Re: Problems with load balancing and IP Route Cache

cbeswick · ‎08-08-2005

Hi,

Imagine if you will a head office and a remote site. Interconnecting the two sites are 2 WAN link's provided by 2 independent ISP's. Each running BGP on there internal networks. At each site there is a 3550 Layer 3 switch. This is acting as the access router, interconnecting the 2 ISP's and providing "fan out" connectivity to the local LAN at each site.

Each site uses OSPF for local routing. OSPF - BGP Redistribution into each ISP subnet is takin place at each provider CE router.

So basically what we have is this :

Subnets at the remote site are being advertised up to the head office over equal cost paths to each ISP CE router, Subnets at the head office are being redistributed to the remote site over equal cost paths to each ISP CE router.

Looking at the routing tables on each 3550 at each site I can see 2 paths to subnets at each site, via each provider CE. I would think that this would be enough for load balancing to take place, such that if one circuit fails, no network connectivity will be lost and which ever circuit remains active will simply forward all traffic between the 2 sites.

However, when simulating such a failure, it took 30 seconds until traffic successfully flowed over the remaining WAN circuit, which funnily enough is the same amount of time the OSPF dead timer takes to age out routes from the failed link.

Speaking to a techy from one of the ISPs he recommends turning off "ip route cache" for the VLANs advertising / learning subnets over each ISP circuit. He says that a cache flow is being created for one of the links and this is being prefered all the time. The recommendation therefore is to turn off ip route caching so that each packet is analysed one by one, so that should a link failure occur packets will instantly take the diverse route provided by the other ISP.

This is where I get confused, because looking in the ip cef tables (i.e the route cache) routes to subnets at the remotes sites are being learned over each ISP circuit.

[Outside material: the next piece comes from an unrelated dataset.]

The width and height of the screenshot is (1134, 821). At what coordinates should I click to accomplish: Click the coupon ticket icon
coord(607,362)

Is my techy correct in his solution ? Has anybody else come across similar problems ?

Sorry for the long text. Any help would be greatly appreciated.

Chris.

v_milenko · ‎08-09-2005

Hi Chris!

When you simulate failure what happen with routing table. It change immediatly - route trough failed WAN link disapear immediatly or after a time.

Victor Milenko.

cbeswick · ‎08-09-2005

It disappeared after 30 secs, after the OSPF dead timer expired.

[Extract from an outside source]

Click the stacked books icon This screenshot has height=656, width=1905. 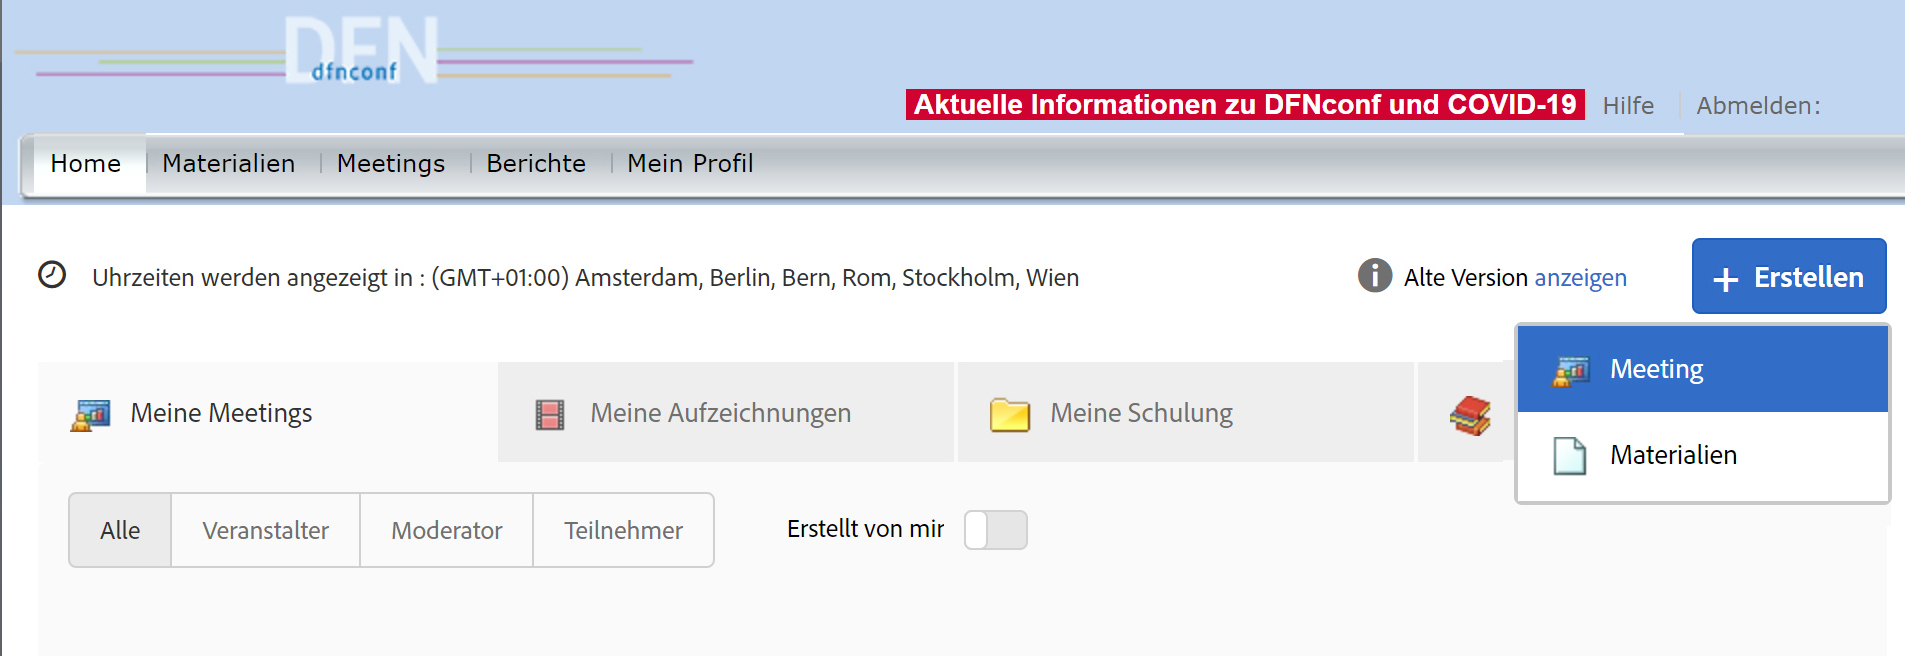(x=1470, y=415)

I have just had a conversation with my technical friend from the ISP. He assures me that disabling ip route cache will solve the problem. As the flow is being created by mac address, not ip destination.

i.e

When a mac address enters the layer 3 switch its destination is looked up and then stored as a flow. All subsequent packets wanting to get to the same destination use the same flow, so load sharing isnt being taking advantage off. If I turn off route caching, process switching is forced, which means that every individual packet is processed and an individual lookup is carried out. So that in the event of a link failure, it should load balance more effectively.

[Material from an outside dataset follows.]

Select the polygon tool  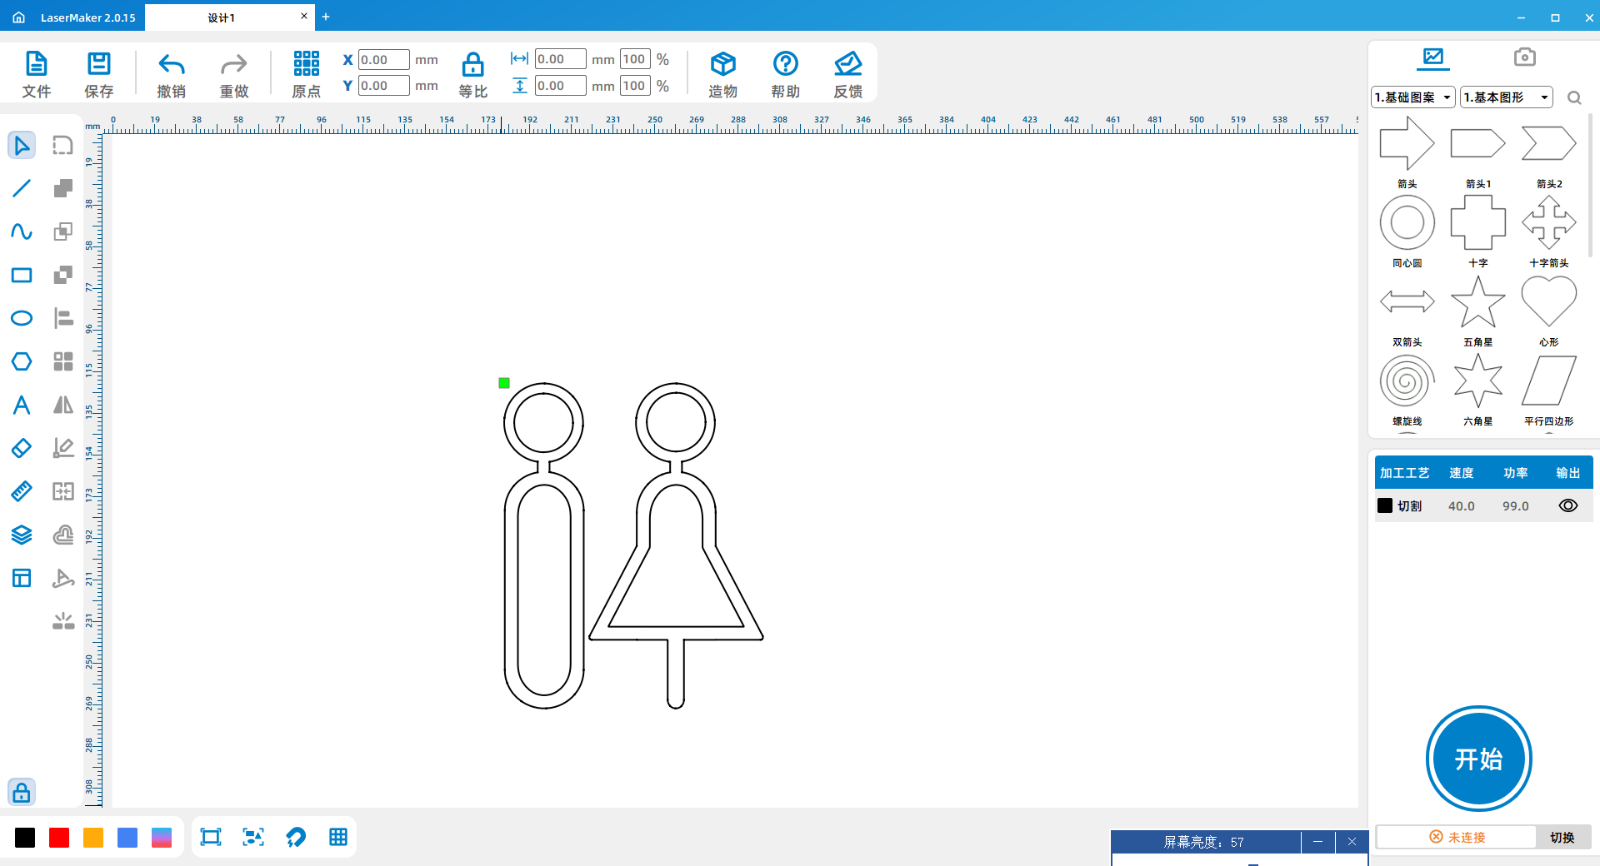coord(21,361)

Whether this works or not, I do not know. I am going to test it on Wednesday night.

ruwhite · ‎08-10-2005

CEF isn't a route cache.... So turning off CEF isn't going to help anything. CEF is a forwarding table, built in real time from the information in the routing table. Even in the old fast and optimal cache situations, removal of a route would cause the cache entry related to that route to be removed immediately, not after some period of time.

The problem here is the length of time it takes for the routers to learn one of the two paths is gone, and to switch to the other path, or rather remove the second path from the table. You say these paths are both learned over an MPLS VPN--how is this set up? Is it a PE/CE link using OSPF sham links, or just RFC2547 BGP extended communities to push the OSPF metrics across the MPLS cloud? Or are you actually forming an OSPF adjacency through an MPLS tunnel? OR are you just redistributing BGP into OSPF at the PE or the CE?

The answer to these questions is going to determine what the next step is to get your convergence times down.

:-)

Russ.W

cbeswick · ‎08-10-2005

Hi all,

Russ :- As far as I am aware, OSPF is being redistributed into each providers BGP networks at each provider CE.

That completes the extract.